The pan-European STOXX 600 index was down 0.1%, hovering about 4% below its August peak. Worries about a fallout from China’s struggling property sector also remained after Evergrande missed its third round of bond payments in three weeks. [MKTS/GLOB]
Mining stocks gave up some of Monday’s strong gains as a rally in commodity prices eased, while automakers and travel sectors shed about 0.5%. [O/R] [MET/L]
“The energy crisis is showing no signs of abating, which means considerable cost pressures on companies, and consumers facing the prospect of having less money in their pocket to spend on products and services, thereby having a negative effect on the economy,” said Russ Mould, investment director at AJ Bell.
Along with major central banks considering withdrawal of stimulus, expectations for the earnings season have been clouded. The International Monetary Fund on Tuesday trimmed its 2021 global growth forecast to 5.9% from a previous estimate of 6.0%.
U.S. bank JPMorgan is set to kick off the earnings season on Wednesday. In Europe, France’s LVMH will set the tone for luxury goods makers with its report later in the day.
Germany’s DAX extended losses to a third straight session, down 0.3%. The ZEW indicator of economic sentiment in the country slipped for the fifth month in a row – the latest in a string of indicators showing supply bottlenecks holding back recovery in the continent’s largest economy.
The STOXX 600 is nearly flat on the month, in percentage terms, after shedding 3.4% in September.
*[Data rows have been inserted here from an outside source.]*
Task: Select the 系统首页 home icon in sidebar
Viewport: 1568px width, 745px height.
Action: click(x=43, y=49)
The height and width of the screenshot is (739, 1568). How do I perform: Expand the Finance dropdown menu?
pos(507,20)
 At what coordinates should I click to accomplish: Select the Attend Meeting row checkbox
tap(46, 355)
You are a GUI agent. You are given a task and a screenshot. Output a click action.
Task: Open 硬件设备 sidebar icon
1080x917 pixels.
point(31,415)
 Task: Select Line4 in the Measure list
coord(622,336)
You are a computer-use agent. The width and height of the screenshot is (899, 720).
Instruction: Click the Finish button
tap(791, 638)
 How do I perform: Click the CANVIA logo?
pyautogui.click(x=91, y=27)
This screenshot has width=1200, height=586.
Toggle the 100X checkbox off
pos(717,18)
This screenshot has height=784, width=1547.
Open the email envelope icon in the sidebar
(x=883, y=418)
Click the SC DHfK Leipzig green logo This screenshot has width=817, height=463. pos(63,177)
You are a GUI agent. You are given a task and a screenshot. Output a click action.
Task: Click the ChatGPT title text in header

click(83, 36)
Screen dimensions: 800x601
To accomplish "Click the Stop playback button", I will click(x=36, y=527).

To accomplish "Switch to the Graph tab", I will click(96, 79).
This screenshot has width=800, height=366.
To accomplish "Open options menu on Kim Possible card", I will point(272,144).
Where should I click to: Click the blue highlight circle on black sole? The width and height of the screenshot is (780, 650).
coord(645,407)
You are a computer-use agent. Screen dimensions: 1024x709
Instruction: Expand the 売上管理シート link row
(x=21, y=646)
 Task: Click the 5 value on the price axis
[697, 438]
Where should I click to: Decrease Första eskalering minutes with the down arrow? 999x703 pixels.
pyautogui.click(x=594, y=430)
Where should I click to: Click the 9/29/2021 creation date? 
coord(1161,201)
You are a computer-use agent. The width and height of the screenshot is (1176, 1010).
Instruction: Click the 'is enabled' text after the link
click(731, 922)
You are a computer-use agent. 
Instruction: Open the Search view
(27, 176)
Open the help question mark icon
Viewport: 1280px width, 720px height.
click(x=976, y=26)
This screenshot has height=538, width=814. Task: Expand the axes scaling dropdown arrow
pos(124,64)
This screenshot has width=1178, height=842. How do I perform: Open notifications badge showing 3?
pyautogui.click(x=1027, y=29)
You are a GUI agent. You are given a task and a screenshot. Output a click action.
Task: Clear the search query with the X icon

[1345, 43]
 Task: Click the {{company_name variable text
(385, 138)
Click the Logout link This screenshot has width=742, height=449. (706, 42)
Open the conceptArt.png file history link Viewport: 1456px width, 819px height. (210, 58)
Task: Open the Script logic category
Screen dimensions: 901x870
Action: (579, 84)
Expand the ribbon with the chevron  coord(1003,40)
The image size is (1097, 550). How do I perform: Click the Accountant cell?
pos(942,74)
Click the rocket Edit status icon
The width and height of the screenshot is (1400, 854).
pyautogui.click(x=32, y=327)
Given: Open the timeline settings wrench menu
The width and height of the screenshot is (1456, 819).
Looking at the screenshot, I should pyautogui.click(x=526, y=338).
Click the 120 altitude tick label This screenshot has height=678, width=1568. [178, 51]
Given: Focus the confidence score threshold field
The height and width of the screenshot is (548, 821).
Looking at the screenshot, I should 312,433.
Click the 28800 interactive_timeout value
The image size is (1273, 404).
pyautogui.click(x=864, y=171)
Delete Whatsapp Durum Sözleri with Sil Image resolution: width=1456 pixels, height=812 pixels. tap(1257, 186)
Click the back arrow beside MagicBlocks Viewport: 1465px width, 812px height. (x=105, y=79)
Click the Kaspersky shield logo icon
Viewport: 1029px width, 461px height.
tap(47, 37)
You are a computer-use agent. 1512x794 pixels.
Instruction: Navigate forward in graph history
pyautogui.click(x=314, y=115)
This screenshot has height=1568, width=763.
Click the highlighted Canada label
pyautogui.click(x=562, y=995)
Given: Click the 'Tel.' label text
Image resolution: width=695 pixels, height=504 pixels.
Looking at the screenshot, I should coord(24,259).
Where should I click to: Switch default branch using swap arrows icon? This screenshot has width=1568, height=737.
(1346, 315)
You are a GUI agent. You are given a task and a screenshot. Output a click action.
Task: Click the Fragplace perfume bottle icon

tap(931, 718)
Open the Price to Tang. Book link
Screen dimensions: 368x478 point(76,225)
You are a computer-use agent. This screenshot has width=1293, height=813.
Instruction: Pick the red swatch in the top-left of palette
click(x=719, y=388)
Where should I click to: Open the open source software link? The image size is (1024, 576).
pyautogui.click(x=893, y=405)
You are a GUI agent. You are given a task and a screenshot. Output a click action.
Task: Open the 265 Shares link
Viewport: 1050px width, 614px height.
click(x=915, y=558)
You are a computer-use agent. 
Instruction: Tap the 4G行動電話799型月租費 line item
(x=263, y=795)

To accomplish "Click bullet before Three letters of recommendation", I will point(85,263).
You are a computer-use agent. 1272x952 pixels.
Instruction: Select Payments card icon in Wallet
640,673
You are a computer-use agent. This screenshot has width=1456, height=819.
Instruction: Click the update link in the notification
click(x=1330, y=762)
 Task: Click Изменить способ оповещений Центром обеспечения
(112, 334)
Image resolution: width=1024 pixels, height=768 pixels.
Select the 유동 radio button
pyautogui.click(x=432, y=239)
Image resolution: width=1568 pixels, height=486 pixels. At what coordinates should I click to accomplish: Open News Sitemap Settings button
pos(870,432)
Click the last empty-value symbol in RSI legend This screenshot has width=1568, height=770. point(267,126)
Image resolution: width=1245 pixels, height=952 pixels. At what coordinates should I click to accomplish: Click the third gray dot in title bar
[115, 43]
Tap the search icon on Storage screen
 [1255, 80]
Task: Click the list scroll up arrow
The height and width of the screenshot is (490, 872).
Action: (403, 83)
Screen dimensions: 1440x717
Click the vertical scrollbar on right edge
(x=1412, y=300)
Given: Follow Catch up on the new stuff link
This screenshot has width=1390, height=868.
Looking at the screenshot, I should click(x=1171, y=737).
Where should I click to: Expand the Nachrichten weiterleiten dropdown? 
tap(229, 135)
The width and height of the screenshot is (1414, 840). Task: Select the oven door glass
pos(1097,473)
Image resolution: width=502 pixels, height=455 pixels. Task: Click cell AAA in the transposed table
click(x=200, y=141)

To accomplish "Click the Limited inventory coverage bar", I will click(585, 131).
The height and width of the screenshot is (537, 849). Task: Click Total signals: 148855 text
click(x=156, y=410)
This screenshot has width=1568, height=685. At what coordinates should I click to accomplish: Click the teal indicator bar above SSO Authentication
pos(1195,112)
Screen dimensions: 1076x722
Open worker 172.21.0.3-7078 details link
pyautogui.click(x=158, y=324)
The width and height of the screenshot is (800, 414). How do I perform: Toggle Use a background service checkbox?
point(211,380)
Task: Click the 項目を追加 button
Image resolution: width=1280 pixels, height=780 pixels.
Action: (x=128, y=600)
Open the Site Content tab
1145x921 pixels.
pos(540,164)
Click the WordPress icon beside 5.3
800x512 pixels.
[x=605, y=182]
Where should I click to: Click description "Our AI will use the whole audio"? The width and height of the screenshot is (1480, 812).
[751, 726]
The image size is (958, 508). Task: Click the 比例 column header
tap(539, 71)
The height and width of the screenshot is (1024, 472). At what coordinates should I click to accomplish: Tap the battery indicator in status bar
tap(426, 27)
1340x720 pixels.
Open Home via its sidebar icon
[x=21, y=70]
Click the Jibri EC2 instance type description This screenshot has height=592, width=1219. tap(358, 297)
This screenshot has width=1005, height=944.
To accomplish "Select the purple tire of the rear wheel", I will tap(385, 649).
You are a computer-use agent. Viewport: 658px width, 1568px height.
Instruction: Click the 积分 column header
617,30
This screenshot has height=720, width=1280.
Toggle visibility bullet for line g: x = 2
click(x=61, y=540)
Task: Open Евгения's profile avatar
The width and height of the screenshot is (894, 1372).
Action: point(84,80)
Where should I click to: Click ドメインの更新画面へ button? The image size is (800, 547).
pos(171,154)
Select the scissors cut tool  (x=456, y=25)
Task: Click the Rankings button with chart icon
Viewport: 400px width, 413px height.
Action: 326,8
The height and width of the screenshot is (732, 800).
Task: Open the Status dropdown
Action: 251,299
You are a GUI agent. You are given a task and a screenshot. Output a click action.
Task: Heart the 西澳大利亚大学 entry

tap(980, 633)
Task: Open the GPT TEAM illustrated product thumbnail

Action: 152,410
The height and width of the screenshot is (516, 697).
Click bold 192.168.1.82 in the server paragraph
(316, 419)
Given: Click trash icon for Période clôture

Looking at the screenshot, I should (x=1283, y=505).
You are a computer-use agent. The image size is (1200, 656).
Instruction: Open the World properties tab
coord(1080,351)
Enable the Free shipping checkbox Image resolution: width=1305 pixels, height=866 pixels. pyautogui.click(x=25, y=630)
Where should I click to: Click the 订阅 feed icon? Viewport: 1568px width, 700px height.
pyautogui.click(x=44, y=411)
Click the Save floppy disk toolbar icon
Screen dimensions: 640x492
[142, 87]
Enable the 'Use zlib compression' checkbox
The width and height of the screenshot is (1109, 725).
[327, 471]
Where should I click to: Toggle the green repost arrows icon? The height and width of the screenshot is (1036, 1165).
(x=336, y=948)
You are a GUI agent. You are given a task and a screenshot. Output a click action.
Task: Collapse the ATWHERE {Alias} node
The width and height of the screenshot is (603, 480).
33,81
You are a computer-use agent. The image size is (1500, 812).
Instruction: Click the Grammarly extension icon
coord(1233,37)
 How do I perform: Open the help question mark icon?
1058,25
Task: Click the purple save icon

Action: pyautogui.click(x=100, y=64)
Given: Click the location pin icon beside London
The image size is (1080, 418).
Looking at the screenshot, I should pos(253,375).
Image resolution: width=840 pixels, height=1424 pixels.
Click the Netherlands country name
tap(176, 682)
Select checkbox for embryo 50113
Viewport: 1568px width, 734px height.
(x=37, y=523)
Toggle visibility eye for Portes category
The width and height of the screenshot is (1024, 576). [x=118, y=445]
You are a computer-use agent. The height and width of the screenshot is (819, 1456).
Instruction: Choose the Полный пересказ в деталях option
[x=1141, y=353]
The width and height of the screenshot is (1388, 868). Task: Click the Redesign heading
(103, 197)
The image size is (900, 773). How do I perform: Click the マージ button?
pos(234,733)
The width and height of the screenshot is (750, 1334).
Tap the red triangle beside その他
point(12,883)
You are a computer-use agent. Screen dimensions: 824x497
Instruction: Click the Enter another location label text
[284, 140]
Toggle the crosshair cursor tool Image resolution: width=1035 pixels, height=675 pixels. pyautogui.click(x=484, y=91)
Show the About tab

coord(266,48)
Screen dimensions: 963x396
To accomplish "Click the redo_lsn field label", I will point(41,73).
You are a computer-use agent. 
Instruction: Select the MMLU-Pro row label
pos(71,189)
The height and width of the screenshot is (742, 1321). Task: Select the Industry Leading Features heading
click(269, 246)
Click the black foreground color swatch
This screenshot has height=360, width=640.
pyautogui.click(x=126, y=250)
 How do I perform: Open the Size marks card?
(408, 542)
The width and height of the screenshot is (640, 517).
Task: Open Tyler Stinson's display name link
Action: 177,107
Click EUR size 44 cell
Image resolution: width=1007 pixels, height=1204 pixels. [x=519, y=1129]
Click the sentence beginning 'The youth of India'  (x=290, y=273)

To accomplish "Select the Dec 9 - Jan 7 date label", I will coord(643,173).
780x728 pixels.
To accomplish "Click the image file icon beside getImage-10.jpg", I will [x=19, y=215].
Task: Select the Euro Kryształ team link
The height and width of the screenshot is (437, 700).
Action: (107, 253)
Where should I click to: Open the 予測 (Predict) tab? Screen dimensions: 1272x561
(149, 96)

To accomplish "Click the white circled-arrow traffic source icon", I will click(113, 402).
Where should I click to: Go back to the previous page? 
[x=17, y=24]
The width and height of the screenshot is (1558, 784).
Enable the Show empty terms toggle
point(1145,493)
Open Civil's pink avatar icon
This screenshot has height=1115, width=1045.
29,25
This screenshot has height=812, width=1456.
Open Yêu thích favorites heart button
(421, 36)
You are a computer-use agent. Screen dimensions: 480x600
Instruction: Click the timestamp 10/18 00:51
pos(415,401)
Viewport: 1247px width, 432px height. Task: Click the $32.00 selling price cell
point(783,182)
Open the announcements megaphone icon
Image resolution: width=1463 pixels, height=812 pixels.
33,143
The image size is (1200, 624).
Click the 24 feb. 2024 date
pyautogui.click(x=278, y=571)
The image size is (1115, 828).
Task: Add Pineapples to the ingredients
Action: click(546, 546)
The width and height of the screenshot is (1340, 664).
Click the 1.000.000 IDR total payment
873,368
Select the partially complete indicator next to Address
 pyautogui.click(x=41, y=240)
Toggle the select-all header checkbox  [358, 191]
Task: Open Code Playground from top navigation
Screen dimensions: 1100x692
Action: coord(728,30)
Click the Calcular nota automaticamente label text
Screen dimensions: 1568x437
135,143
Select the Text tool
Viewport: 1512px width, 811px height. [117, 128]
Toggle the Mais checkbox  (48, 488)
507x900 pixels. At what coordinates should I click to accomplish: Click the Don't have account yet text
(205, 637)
It is up about 14% so far in 2021.
On the day, low-cost airline EasyJet fell 3.5% after it estimated a loss of above 1 billion pounds for the 12 months ended September.
Airbus slipped 0.5% as the world’s largest planemaker’s deliveries were flat in September versus the previous month.
Freight forwarder DSV inched up 1.6% after it raised its earnings expectations for the year, citing brisk business activity in the third quarter and continued tight capacity in the market.
Automakers were down 0.3% as data showed auto sales in China – a major trading partner of Europe – slumped 19.6% in September as a prolonged global shortage of semiconductors and a domestic power crunch disrupt production.
Defensive sectors such as utilities and real estate were the among the few gainers.